COMPARTILHE

Algumas  agências de viagens online (OTA’s) são fruto da criatividade e engenho de jovens estudantes que, no silêncio de garagens ou arrecadações lhes deram vida.

Hoje, as 2 maiores valem na Bolsa de Nova Iorque mais do que as 5 maiores cadeias hoteleiras juntas.

São o maior consumidor de serviços disponibilizados pela Google. Investem milhões em publicidade, porque são concorrentes de Agências de Viagens Tradicionais e de Hotéis. Simultaneamente são fornecedores, porque lhes disponibilizam tecnologia de reservas. E são também clientes de hotéis e outros meios de alojamento. Prestam serviço aos hotéis no papel de Canal de Distribuição.

Têm um comunicativo serviço pós-venda.

Controlam a maior fatia de mercado e, por isso, criam dependências.
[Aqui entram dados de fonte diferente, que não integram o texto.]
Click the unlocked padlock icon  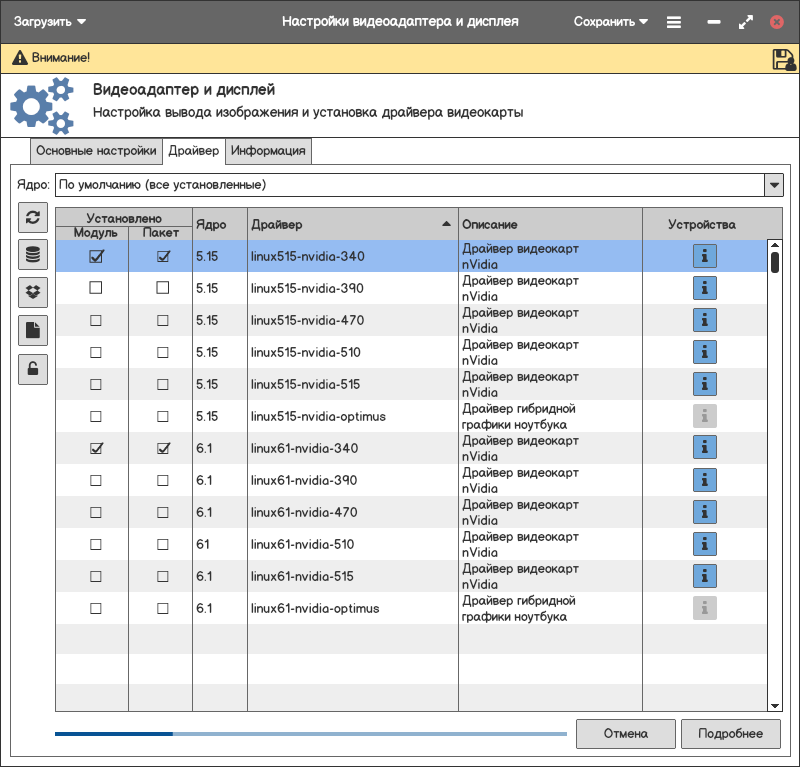[x=33, y=369]
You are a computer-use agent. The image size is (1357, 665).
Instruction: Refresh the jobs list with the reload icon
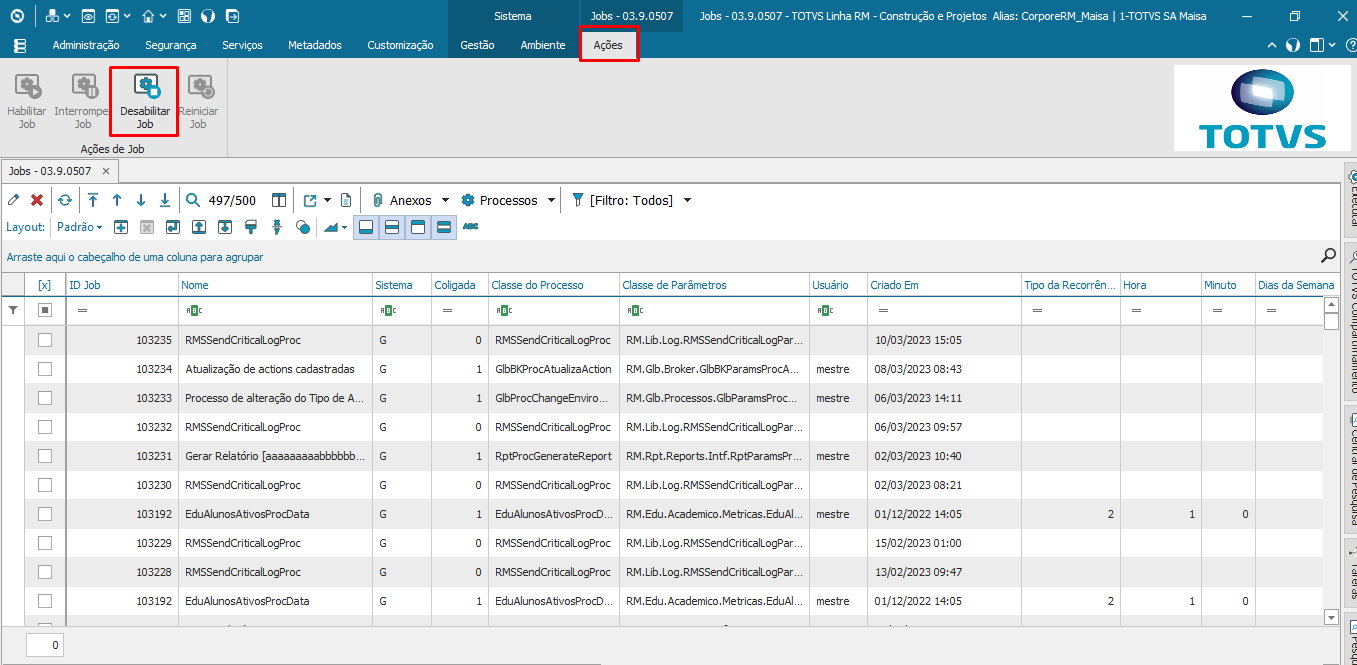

Já se fala que em alguns casos exigem um mínimo de disponibilidade  de quartos atribuídos tal como na era dos allotments  negociados com os Tour Operators.

Cobram elevadas comissões.

Viajar na páginas das OTA’s é cada vez mais aliciante e, brevemente o cliente passará por uma agradável experiência ao reservar, porque serão, simultaneamente, redes sociais e portais de reservas de alojamento, restauração, espectáculos, etc.

Pode o hoteleiro competir?

O que não deve fazer é “colocar os ovos no mesmo cesto”; ao longo dos tempos, o bom senso e técnicas de comercialização aconselharam a diversificação de mercados e de canais de distribuição.

O que deve fazer é tornar o seu site cada vez mais apelativo e intuitivo, com promoções, upgrades, packages de serviços internos e externos. É exercer uma eficaz política de relações Publicas para transformar o cliente “OTA” em seu cliente. É atribuir incentivos (descontos ou outros) a quem compra directamente. É unir-se regionalmente a outros estabelecimentos e instituições para criar uma oferta turística global (alojamento, restauração, cultura, actividades, espectáculos, diversões, etc).

O Click2Portugal nasceu com ideias semelhantes, mas não me apercebi ainda de um significativo volume de adesões.